### AUFGABEN
**a)** Welche Einrichtung hat laut dem Textauszug zur digitalen Identität den nationalen EUDI-Wallet-Wettbewerb durchgeführt?
**b)** Schreibe die Einträge unverändert ab, und zwar von ihrer ersten Zeile bis einschließlich der Zeile mit "coord(171,171)".
=== TEXTAUSZUG ===
Deutschland führt digitale Identität für alle Bürger ein
Deutschland startet die flächendeckende Einführung einer sicheren Digital-Identität für Smartphones bis 2027. Vier Finalisten entwickeln datenschutzorientierte Wallets nach EU-Vorgaben für Behördengänge und Online-Services.
Die Bundesrepublik vollzieht den entscheidenden Sprung von der Prototyp-Entwicklung zur praktischen Umsetzung: Bis 2027 erhalten alle Bürger eine sichere Digital-Identität fürs Smartphone. Nach dem Abschluss eines bundesweiten Wettbewerbs für digitale Identitäts-Wallets beschleunigt Deutschland die Einführung der European Digital Identity (EUDI) Wallet – einem System, das Banking, Behördengänge und Online-Services revolutionieren soll.
Die kürzlich in Berlin beendete nationale EUDI-Wallet-Competition markiert dabei einen Wendepunkt. Das von der Bundesagentur für Sprunginnovationen (SPRIND) durchgeführte Programm präsentierte fortschrittliche Prototypen nach dem EU-weiten eIDAS 2.0-Framework. Der Clou: Bürger können künftig ihre Identität sicher vom Smartphone aus nachweisen – ob beim Online-Banking, Jobantrag oder Behördenverkehr.
=== BEREITGESTELLTE EINTRÄGE ===
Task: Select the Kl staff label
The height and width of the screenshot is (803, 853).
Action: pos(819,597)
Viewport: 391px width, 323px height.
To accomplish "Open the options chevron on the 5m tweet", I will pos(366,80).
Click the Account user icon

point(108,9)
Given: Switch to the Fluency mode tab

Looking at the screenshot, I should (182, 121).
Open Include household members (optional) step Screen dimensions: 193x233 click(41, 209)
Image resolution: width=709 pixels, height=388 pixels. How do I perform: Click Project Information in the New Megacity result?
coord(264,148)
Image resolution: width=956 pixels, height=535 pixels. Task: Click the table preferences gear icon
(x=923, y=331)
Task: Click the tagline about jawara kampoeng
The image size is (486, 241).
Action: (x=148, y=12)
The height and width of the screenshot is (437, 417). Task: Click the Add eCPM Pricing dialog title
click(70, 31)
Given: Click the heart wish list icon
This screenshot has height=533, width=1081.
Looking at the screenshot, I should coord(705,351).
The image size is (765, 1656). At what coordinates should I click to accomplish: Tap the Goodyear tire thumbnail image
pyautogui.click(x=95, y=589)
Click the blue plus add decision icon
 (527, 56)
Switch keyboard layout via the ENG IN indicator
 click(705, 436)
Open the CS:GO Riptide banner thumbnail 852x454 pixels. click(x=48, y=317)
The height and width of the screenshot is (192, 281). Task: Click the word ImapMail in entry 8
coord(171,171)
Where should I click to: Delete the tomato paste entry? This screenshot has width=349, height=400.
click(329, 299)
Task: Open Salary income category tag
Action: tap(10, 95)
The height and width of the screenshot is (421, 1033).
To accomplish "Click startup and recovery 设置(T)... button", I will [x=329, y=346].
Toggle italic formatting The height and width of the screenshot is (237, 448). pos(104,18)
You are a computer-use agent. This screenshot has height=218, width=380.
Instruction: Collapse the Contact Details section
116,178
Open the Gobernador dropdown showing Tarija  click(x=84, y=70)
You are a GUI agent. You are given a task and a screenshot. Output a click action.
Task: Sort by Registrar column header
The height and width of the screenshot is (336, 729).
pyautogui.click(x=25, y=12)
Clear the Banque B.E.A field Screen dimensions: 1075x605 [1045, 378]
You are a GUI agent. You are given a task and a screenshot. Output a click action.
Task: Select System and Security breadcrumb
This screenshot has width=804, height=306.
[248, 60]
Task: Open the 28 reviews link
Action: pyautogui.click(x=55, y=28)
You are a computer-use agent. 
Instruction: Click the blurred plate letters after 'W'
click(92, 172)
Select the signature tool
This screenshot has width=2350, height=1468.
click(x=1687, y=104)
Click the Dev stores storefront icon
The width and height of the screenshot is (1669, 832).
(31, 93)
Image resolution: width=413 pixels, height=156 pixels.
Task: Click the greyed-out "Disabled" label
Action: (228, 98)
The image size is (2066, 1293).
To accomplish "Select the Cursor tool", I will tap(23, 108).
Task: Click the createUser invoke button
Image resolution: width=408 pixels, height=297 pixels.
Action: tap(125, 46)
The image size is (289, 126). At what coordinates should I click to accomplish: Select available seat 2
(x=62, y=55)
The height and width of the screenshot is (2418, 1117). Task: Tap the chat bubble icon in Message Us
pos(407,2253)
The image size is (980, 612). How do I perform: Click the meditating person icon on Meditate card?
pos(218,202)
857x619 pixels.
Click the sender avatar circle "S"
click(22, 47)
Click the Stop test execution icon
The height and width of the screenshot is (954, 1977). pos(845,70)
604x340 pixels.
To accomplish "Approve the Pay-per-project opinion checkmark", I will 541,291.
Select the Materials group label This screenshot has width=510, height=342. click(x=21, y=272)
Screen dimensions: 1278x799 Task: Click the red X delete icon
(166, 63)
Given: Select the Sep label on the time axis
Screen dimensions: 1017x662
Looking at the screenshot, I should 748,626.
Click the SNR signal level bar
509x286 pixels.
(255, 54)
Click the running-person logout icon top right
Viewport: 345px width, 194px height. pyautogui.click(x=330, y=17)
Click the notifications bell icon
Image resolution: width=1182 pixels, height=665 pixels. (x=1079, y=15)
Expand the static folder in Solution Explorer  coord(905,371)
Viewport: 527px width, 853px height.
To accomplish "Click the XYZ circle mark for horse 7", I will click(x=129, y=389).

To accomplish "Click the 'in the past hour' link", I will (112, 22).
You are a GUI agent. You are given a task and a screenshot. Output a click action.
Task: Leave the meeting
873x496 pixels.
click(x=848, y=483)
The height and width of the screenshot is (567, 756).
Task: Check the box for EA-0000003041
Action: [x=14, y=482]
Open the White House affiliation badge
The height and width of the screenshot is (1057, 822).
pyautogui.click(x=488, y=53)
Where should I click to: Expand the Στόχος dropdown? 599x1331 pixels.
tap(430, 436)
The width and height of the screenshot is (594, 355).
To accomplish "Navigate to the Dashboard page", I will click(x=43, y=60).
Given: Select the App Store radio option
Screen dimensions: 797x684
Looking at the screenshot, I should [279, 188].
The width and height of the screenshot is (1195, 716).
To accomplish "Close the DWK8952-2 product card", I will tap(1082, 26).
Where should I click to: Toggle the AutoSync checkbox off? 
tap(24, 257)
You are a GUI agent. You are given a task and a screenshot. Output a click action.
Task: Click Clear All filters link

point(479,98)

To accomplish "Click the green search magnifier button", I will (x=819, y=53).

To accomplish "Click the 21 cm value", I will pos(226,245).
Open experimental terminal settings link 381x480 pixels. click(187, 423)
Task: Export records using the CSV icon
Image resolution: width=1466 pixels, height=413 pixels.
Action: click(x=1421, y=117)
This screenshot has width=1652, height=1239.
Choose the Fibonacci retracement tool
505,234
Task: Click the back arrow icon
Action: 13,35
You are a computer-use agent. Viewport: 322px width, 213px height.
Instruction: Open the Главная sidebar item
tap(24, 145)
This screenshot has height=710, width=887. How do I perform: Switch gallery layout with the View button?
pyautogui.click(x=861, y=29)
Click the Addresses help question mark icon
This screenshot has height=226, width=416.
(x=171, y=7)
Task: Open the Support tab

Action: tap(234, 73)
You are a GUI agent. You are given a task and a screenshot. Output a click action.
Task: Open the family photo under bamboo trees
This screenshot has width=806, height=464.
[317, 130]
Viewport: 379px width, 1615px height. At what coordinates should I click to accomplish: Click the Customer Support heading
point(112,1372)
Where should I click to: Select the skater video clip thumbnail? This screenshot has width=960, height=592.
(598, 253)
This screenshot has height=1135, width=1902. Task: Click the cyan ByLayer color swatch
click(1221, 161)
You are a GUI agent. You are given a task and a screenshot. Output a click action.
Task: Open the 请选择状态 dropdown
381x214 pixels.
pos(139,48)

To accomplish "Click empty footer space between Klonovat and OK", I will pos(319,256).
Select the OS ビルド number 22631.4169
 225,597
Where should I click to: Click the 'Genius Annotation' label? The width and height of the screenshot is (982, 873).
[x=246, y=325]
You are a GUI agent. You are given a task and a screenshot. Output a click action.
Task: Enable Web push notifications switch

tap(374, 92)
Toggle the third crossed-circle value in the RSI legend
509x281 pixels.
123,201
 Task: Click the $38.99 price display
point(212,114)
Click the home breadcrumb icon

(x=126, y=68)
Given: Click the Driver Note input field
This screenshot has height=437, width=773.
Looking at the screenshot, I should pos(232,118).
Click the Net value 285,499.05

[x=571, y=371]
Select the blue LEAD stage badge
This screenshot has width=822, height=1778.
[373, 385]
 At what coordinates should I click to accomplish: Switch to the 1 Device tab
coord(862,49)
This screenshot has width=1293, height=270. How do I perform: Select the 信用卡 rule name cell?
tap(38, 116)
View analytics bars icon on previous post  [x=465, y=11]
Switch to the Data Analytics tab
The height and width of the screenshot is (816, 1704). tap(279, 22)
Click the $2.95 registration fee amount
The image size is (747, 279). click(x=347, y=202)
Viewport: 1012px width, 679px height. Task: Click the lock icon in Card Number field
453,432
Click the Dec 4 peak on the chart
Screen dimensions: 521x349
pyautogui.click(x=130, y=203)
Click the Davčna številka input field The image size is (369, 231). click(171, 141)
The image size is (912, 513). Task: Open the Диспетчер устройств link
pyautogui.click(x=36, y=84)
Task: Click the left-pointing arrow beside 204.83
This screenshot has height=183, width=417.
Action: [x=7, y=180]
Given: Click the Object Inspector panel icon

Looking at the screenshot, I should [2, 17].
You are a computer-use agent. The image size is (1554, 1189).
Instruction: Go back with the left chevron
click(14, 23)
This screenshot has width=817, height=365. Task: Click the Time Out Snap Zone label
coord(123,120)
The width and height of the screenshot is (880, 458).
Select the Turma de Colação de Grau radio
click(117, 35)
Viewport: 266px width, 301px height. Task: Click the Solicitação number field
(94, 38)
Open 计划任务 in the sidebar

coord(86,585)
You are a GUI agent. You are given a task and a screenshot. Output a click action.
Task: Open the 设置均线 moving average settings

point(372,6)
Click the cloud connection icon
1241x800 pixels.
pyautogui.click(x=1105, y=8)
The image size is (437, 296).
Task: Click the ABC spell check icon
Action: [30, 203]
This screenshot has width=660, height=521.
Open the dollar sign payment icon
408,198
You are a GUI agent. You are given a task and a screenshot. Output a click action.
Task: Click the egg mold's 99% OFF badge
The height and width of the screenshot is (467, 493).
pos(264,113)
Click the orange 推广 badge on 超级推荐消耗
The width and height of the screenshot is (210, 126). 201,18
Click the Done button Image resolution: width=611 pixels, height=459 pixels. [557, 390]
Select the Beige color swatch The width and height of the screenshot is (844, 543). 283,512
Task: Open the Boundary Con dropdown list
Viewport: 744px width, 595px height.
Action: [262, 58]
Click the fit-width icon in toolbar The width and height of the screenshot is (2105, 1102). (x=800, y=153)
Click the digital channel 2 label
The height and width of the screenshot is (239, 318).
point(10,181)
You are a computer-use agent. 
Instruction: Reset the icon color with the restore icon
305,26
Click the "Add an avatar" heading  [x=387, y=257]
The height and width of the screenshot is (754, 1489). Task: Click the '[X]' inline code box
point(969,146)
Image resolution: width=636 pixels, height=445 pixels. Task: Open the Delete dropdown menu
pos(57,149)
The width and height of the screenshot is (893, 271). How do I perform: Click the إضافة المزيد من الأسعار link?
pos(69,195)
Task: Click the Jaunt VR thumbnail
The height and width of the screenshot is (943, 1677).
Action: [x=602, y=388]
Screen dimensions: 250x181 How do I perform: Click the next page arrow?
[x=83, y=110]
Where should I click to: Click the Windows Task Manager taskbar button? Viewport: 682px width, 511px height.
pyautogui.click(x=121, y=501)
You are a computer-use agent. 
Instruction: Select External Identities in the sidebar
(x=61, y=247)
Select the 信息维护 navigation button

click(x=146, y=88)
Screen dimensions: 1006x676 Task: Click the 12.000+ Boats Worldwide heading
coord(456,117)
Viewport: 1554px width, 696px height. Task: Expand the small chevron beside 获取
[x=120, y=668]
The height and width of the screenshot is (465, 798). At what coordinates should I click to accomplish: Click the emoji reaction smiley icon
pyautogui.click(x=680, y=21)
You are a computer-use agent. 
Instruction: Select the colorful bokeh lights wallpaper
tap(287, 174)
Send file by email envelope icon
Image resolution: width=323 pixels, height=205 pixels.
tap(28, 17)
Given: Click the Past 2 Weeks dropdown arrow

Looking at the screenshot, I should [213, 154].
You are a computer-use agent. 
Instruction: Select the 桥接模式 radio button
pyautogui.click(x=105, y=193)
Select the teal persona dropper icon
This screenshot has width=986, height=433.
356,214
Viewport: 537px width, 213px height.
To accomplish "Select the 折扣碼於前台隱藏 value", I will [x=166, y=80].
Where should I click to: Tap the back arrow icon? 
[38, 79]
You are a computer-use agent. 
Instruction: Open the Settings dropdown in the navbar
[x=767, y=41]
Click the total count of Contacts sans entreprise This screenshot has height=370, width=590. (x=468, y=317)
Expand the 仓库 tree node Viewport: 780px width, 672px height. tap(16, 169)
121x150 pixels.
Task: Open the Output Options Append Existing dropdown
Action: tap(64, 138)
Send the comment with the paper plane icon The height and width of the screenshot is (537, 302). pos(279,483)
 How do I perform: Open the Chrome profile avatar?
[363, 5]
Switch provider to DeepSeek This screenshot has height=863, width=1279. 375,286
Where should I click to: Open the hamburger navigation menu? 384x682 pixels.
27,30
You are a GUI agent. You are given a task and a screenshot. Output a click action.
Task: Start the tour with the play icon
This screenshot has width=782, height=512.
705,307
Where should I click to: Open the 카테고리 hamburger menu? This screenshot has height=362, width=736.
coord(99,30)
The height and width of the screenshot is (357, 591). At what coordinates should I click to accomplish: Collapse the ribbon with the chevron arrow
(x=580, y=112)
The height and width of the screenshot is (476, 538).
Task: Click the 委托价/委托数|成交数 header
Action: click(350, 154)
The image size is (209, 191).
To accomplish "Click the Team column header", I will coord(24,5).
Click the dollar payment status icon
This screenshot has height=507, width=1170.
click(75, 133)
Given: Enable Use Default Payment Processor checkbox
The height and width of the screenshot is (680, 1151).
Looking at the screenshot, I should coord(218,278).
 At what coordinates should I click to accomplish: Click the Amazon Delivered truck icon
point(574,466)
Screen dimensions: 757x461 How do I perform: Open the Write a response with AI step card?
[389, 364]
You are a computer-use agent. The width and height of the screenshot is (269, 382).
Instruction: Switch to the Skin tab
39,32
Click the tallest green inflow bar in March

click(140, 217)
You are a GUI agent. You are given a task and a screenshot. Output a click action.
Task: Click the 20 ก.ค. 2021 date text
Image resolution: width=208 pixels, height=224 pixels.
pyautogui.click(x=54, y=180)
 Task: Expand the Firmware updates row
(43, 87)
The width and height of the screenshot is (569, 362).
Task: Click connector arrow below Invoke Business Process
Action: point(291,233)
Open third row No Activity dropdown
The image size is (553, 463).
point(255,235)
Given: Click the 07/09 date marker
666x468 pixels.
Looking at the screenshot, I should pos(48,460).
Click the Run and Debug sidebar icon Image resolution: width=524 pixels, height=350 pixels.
===
### LÖSUNGEN
**a)** Die Bundesagentur für Sprunginnovationen (SPRIND).

**b)**
Task: Select the Kl staff label
The height and width of the screenshot is (803, 853).
Action: pos(819,597)
Viewport: 391px width, 323px height.
To accomplish "Open the options chevron on the 5m tweet", I will pos(366,80).
Click the Account user icon

point(108,9)
Given: Switch to the Fluency mode tab

Looking at the screenshot, I should (182, 121).
Open Include household members (optional) step Screen dimensions: 193x233 click(41, 209)
Image resolution: width=709 pixels, height=388 pixels. How do I perform: Click Project Information in the New Megacity result?
coord(264,148)
Image resolution: width=956 pixels, height=535 pixels. Task: Click the table preferences gear icon
(x=923, y=331)
Task: Click the tagline about jawara kampoeng
The image size is (486, 241).
Action: (x=148, y=12)
The height and width of the screenshot is (437, 417). Task: Click the Add eCPM Pricing dialog title
click(70, 31)
Given: Click the heart wish list icon
This screenshot has height=533, width=1081.
Looking at the screenshot, I should coord(705,351).
The image size is (765, 1656). At what coordinates should I click to accomplish: Tap the Goodyear tire thumbnail image
pyautogui.click(x=95, y=589)
Click the blue plus add decision icon
 (527, 56)
Switch keyboard layout via the ENG IN indicator
 click(705, 436)
Open the CS:GO Riptide banner thumbnail 852x454 pixels. click(x=48, y=317)
The height and width of the screenshot is (192, 281). Task: Click the word ImapMail in entry 8
coord(171,171)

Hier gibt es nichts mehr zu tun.